# ‘Enough already’: Pennsylvania judge sets alleged rioters’ bail at $1 million



## HistoryHound (Aug 30, 2008)

> LANCASTER, PA - Apparently one judge based out of Pennsylvania is not all for alleged rioters getting locked up and then being able to snag bail just in time for the next staged riot.
> 
> After 13 alleged rioters, 12 adults and one juvenile, were arrested following the September 14th riots in Lancaster, Magisterial District Judge Bruce A. Roth set nine of the adults' bail amounts at $1 million.


'Enough already': Pennsylvania judge sets alleged rioters' bail at $1 million

I bet smiley in the upper left corner isn't smiling anymore. Though in the least surprising news ever, the Lt Governor (who looks as douchetastic as you can imagine) and the ACLU are calling it unconstitutional.

Lancaster protesters bail set to $1 million, prompts Pennsylvania Lt Gov to call amount "blatantly unconstitutional"


----------



## Kilvinsky (Jan 15, 2007)

The country has become a sewer and the shit is floating in and out of jail. Nice to know a new Ed Norton is around to help clean the sewer up. God Bless Judge Roth.

How many folks were baffled by the Ed Norton reference? Show of hands?


----------



## mpd61 (Aug 7, 2002)




----------



## HistoryHound (Aug 30, 2008)

Kilvinsky said:


> The country has become a sewer and the shit is floating in and out of jail. Nice to know a new Ed Norton is around to help clean the sewer up. God Bless Judge Roth.
> 
> How many folks were baffled by the Ed Norton reference?
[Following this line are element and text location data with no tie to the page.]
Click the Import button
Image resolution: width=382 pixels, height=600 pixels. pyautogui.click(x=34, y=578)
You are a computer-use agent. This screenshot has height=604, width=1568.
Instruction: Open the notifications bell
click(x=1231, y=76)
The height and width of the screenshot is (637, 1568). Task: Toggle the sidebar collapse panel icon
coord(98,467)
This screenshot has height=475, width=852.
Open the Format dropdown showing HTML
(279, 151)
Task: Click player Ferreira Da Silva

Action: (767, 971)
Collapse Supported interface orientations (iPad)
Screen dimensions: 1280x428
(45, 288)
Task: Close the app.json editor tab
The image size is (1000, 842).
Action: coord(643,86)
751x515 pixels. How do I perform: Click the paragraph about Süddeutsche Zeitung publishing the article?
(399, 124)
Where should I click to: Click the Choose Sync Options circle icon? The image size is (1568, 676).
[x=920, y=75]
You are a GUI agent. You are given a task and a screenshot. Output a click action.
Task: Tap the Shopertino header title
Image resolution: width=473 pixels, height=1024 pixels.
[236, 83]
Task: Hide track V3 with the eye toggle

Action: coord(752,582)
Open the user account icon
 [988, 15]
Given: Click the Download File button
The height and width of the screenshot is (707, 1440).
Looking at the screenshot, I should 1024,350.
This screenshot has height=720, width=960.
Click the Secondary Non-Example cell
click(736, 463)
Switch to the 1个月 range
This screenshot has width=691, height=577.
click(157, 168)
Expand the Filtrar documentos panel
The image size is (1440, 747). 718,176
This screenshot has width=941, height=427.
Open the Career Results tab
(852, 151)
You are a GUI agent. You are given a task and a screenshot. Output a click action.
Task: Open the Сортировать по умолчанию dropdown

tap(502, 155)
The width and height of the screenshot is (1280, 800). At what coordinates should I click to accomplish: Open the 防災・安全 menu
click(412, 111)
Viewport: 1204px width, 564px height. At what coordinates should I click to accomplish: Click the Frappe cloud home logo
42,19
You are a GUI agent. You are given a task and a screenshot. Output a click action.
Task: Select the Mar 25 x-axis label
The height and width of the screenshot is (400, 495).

Show of hands?


OK, once I stopped thinking Edward Norton........


----------



## PG1911 (Jul 12, 2011)

BLM/Antifa done fucked up bad. Lancaster city is a shithole but Lancaster County is the polar opposite: An area of rolling green hills, historic towns and villages, Amish farms, and anyone there who is NOT Amish is a God-fearing, gun loving, police supporting Republican. BLM is NOT going to find many allies there, and the county government is NOT going to play nicely with them.
I highly doubt that cop lives in the city. But if BLM/Antifa heads out to the surrounding towns looking for him, it could be the last mistake they ever make; they will be outnumbered and surrounded.


----------



## IamTheDude (Aug 6, 2017)




----------